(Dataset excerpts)
· · · · · · ·

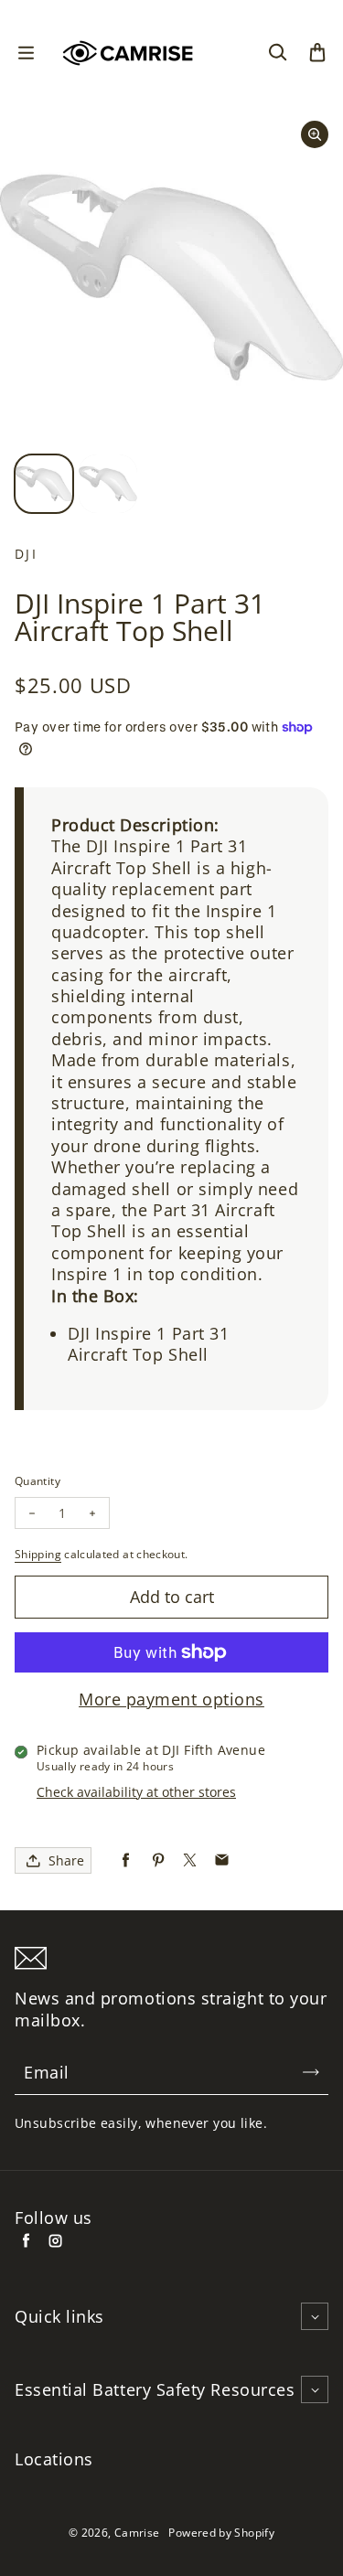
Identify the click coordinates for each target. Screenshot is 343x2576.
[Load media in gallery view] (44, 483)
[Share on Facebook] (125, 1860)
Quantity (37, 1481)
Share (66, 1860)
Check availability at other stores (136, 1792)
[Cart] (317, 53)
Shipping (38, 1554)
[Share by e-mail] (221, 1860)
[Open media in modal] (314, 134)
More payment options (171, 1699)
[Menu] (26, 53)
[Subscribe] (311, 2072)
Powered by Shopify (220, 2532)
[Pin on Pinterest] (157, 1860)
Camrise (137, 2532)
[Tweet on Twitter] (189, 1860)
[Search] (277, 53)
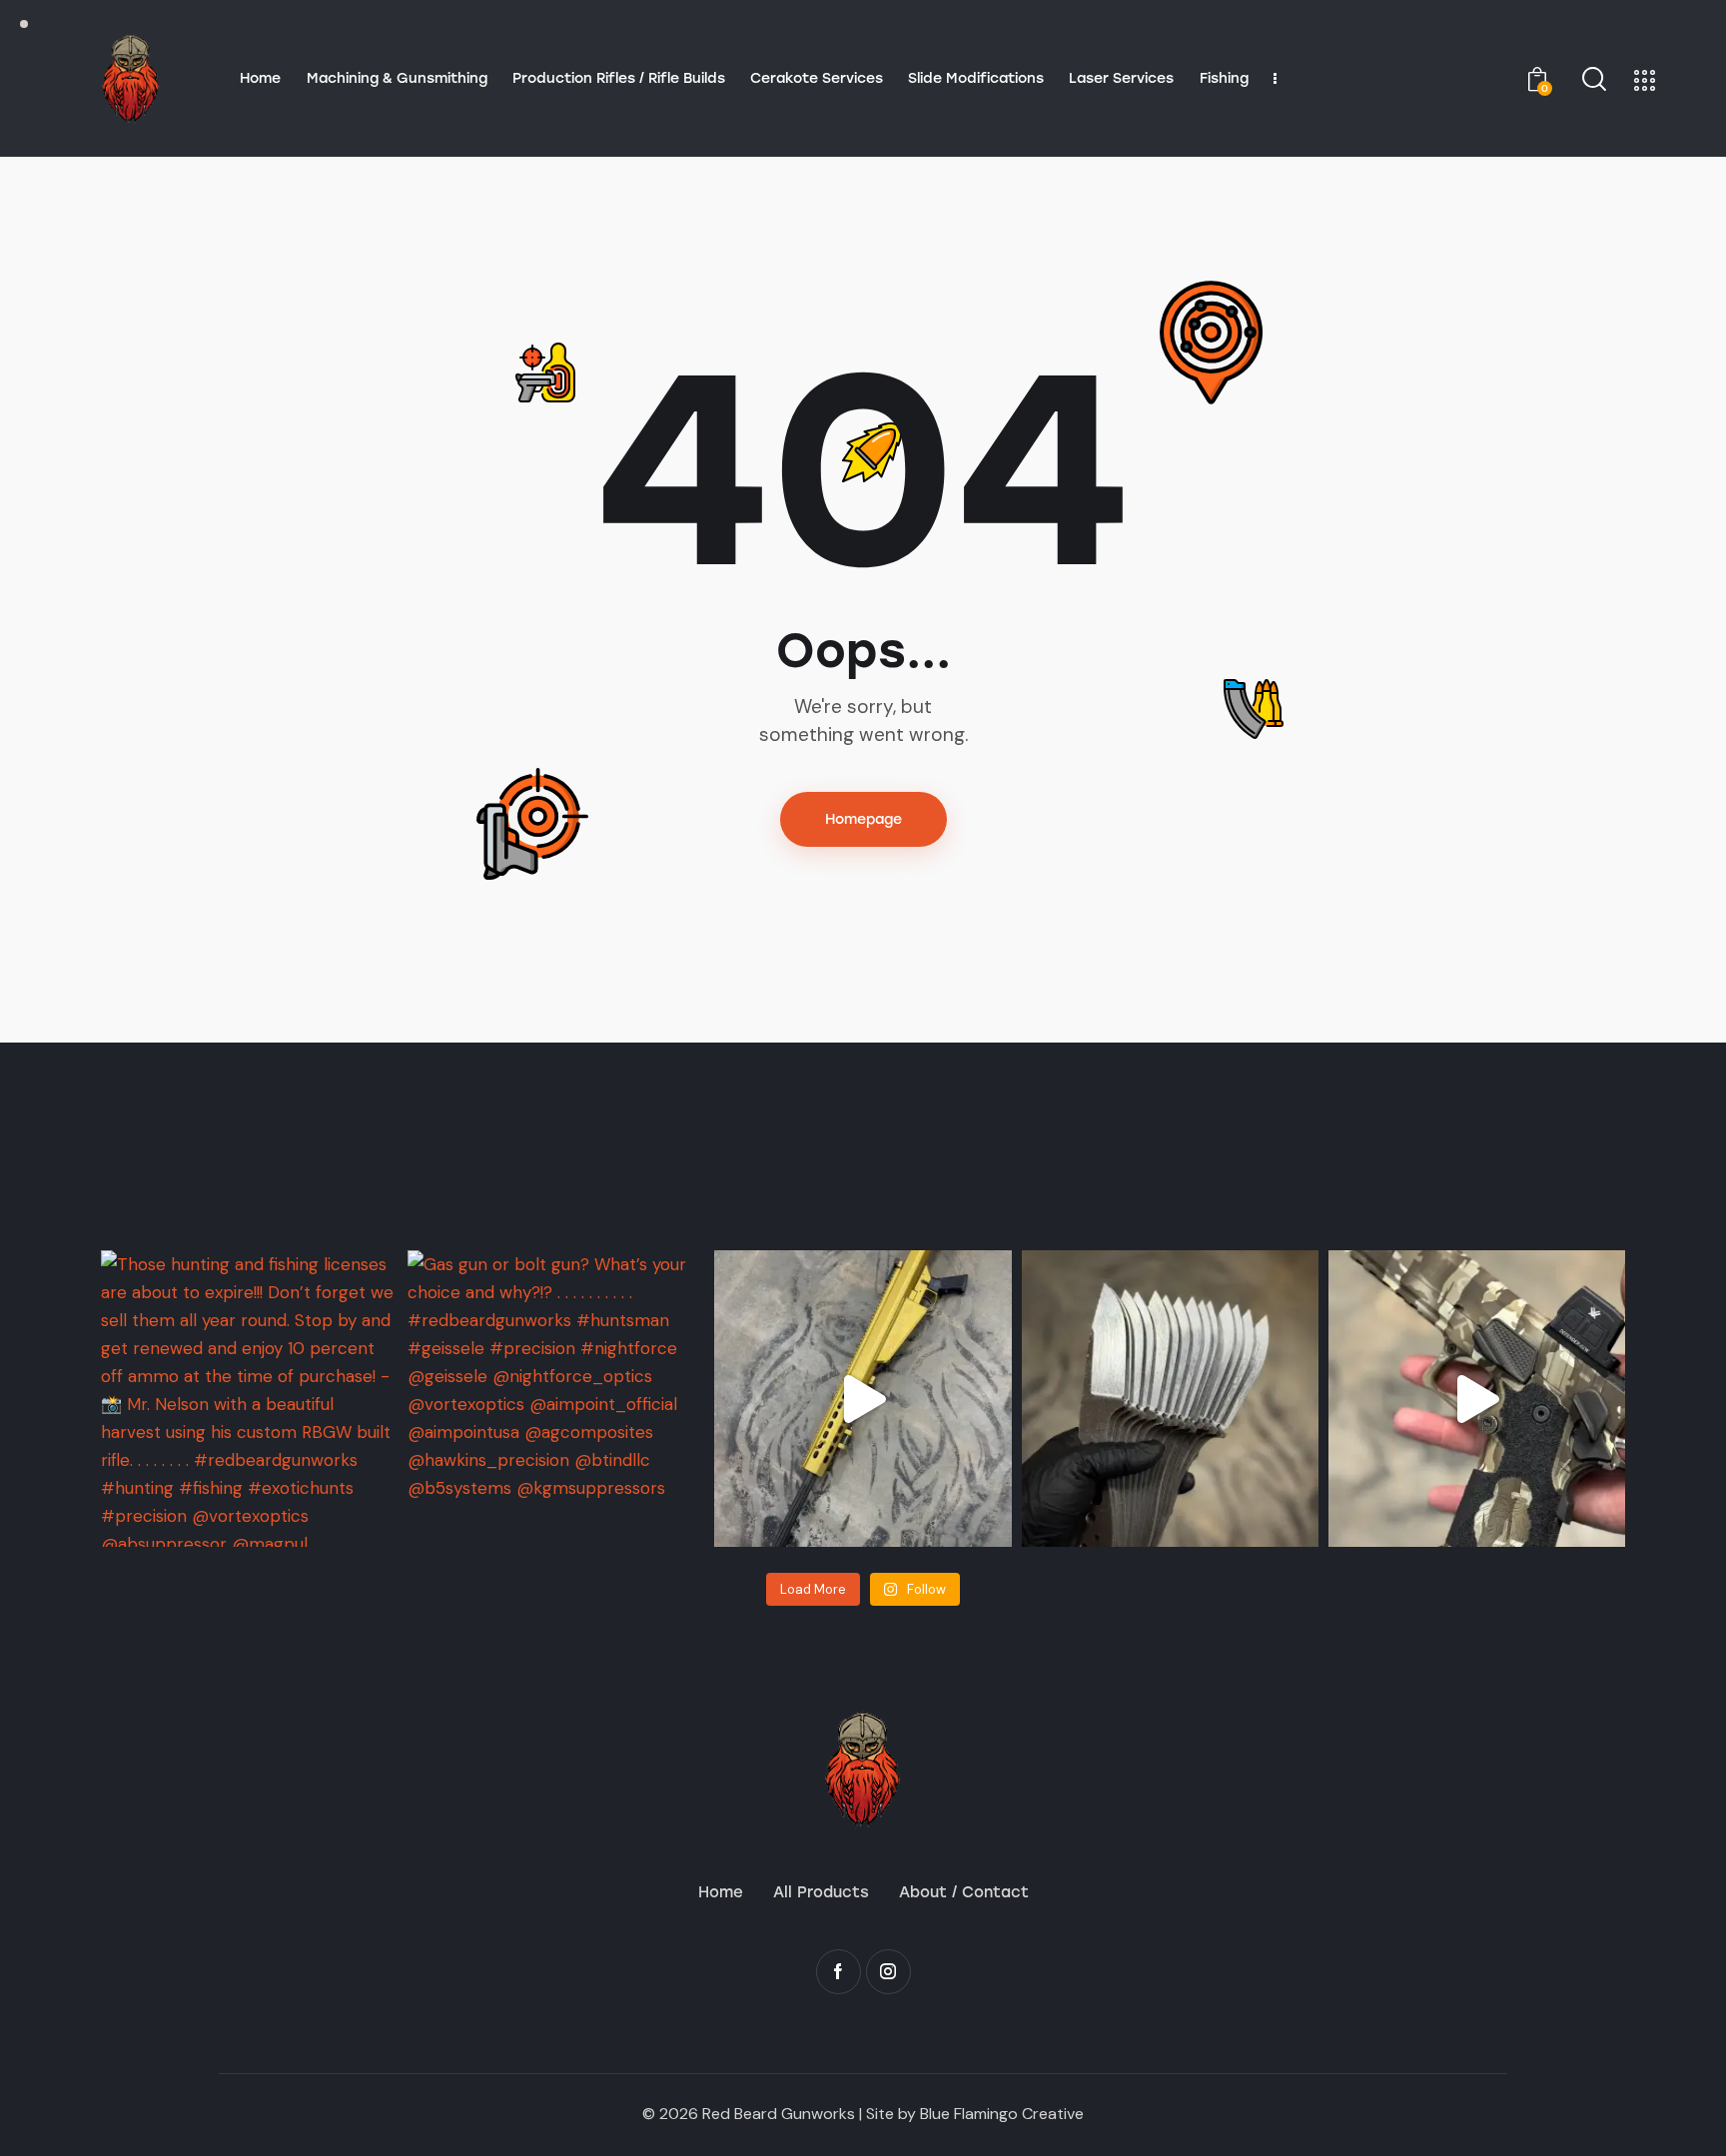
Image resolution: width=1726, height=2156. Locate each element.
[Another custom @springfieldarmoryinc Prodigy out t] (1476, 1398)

· · · · · · ·

Exercise goal: Count the lines above that contain "Share", and give only the number.

Your solution: 3